Healthcare Insurance Fraud Detection Platform

the challenge

Identifying Fraud and Preventing Overpayment Before the Fact

Healthcare insurers rely on payment integrity controls to prevent fraud and avoid unnecessary payments. However, these efforts tend to be highly inefficient – primarily focused on post-payment identification with systems segregated across multiple departments. These unintegrated systems prevent any holistic strategy to help Payers proactively detect fraud and enable higher levels of savings.

Eliminate fraud and abuse at every stage of process

What we do


PayAssure uses advanced ML algorithms to help Payers verify the validity of claims, detect fraudulent ones, and flag errors, discrepancies, and duplication. This helps reduce manual processing errors and significantly improves Payer efficiency with timely audit of payment and advanced claims monitoring. Employing the industry’s most comprehensive set off analytics, tools and services, PayAssure enables Payers to move away from a “pay and chase” approach to a more proactive one focused on detecting and eliminating fraud and abuse at every stage of the process.



PayAssure addresses Payers’ fraud surveillance and detection demands with a holistic analytics-led strategy that limits false positives and prioritizes the highest risk claims. As a result, payers see significant ROI:

10% reduction in medical expenses
10% reduction in medical expenses

1.5X savings for health plans
1.5X savings for health plans

Savings of up to $27 per patient encounter
Savings of up to $27 per patient encounter

Our approach

Proactive Fraud Surveillance with the Latest Technologies

PayAssure leverage powerful AI/ML algorithms to improve fraud surveillance and detection, spot patterns and abnormalities, and enhance payment decisions. Using fraud propensity scoring techniques, PayAssure provides verification, enrollment, investigation, pre and post-pay analytics, auditing, and recovery, significantly improving savings and efficacy of the Payer claims process.

Key capabilities include:

ML-based anomaly detection

Propensity Scoring

ML-based anomaly detection enables faster exploration and decision-making on overpayments, fraud or manual errors.
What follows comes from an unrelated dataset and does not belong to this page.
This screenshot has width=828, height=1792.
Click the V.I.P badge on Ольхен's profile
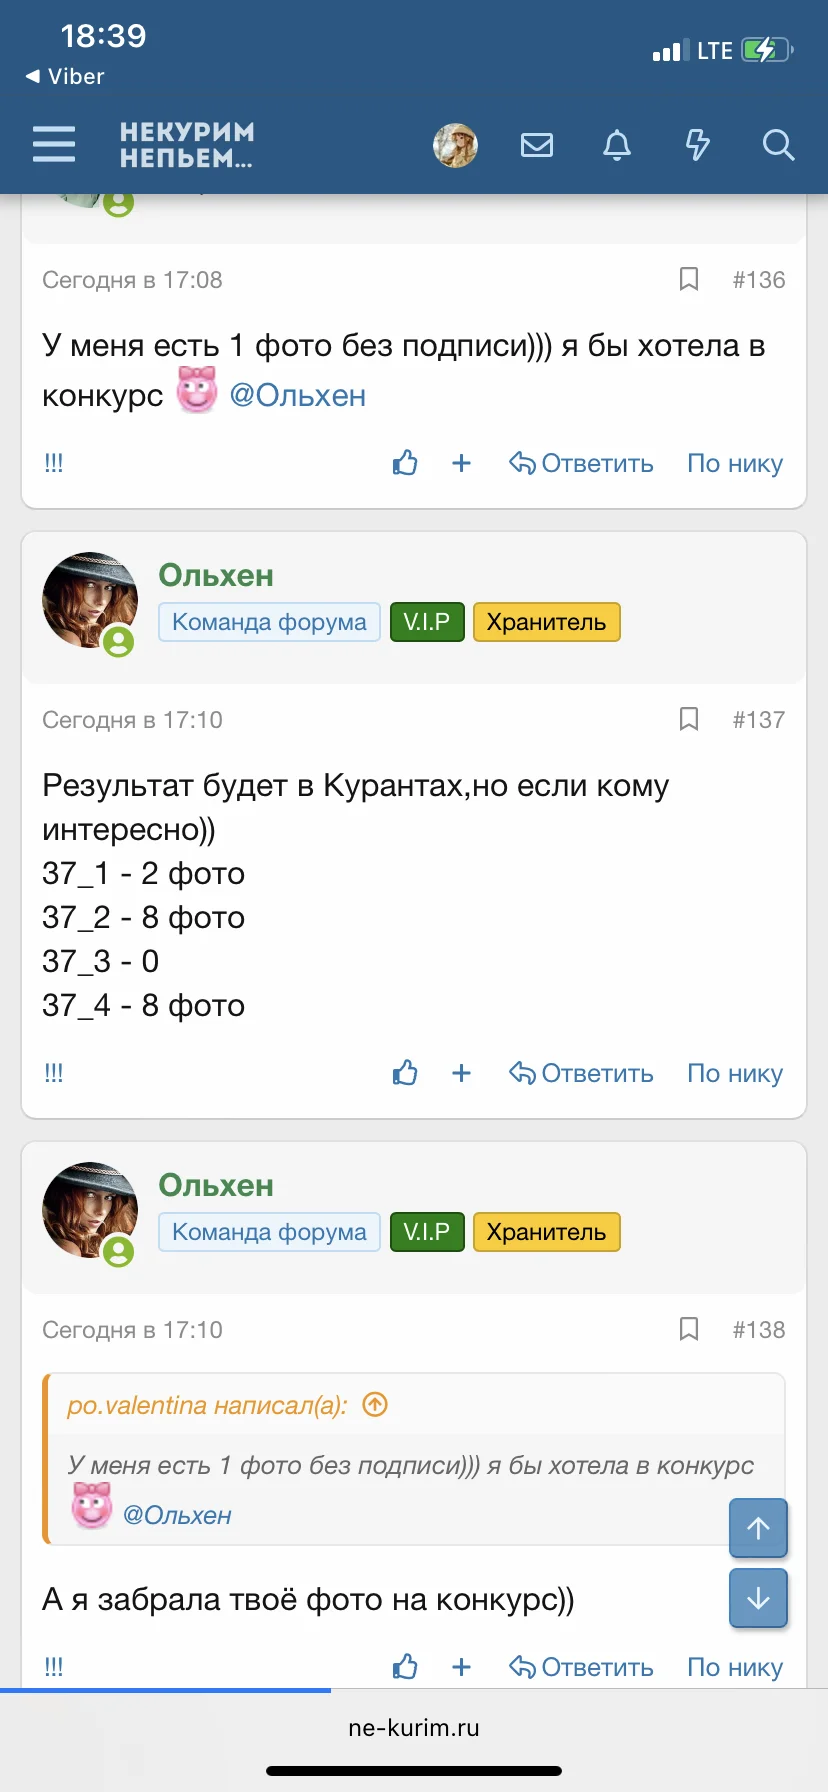(427, 621)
Flags probable cases for immediate review

Targeted Review

PayAssure flags probable cases for immediate review and bypasses non-probable cases.

Identify potential fraud before payment

Intelligent Inference

Proactively identify potential fraud before payment using emerging Fraud, Waste and Abuse (FWA) methodologies, fraud networks, and prioritized targets

Find fraud at various levels of care

Multi-Level Risk Identification

Find fraud at different levels of care using procedural codes and flag duplicate and overutilization claims.

PayAssure in Action

Fraud Propensity Scoring

AI/ML-based insights help in proactive claim scoring and review processes that lower the risk of overpayment and minimize revenue loss due to fraud.
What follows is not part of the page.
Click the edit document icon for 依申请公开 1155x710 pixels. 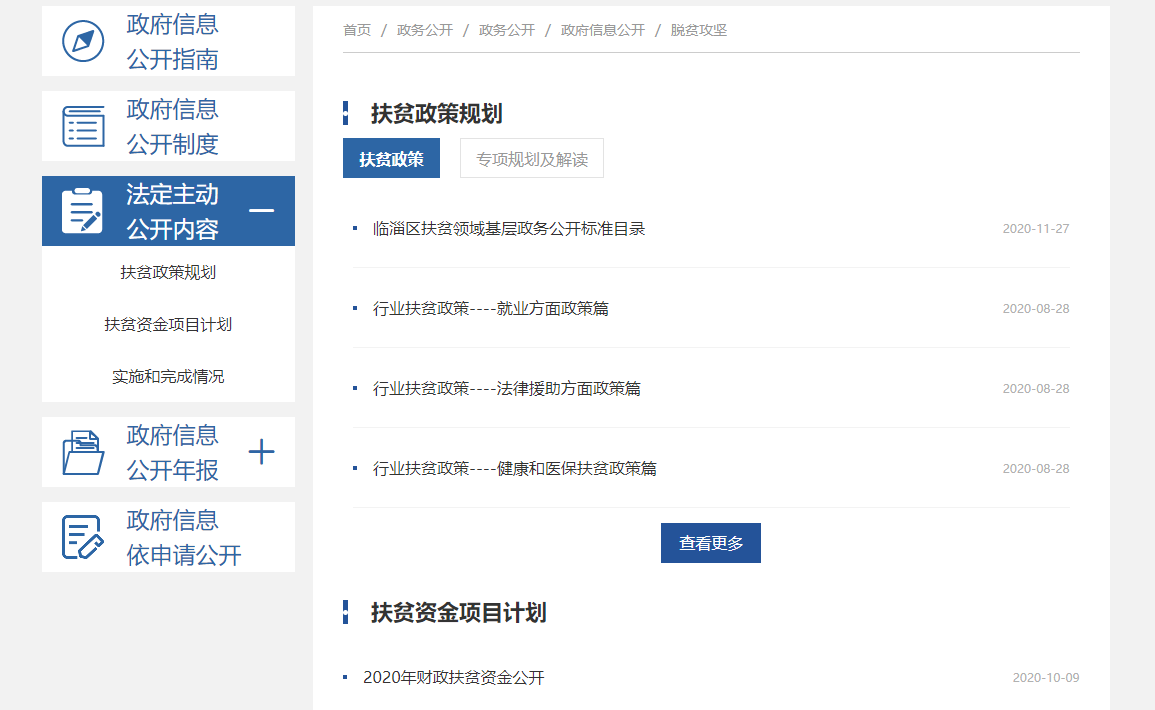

Quantitative Outlier Detection

PayAssure’s Quantitative Scoring Claims algorithms assists Payers in identifying outliers linked to quantity overutilization and detects duplicate claims by providers.

Procedural Outlier Detection

PayAssure identifies outliers connected to frequent billing of unnecessary medical treatment, less likely procedure codes, and inappropriate coding methods. It also eliminates financial leakage for Payers at the physician level.

Predictive Auditing

PayAssure’s Predictive Risk Scoring model allows Payers to audit only 10% of the most erroneous cases, saving time and effort over the manual approach while still collecting an equal number of errors.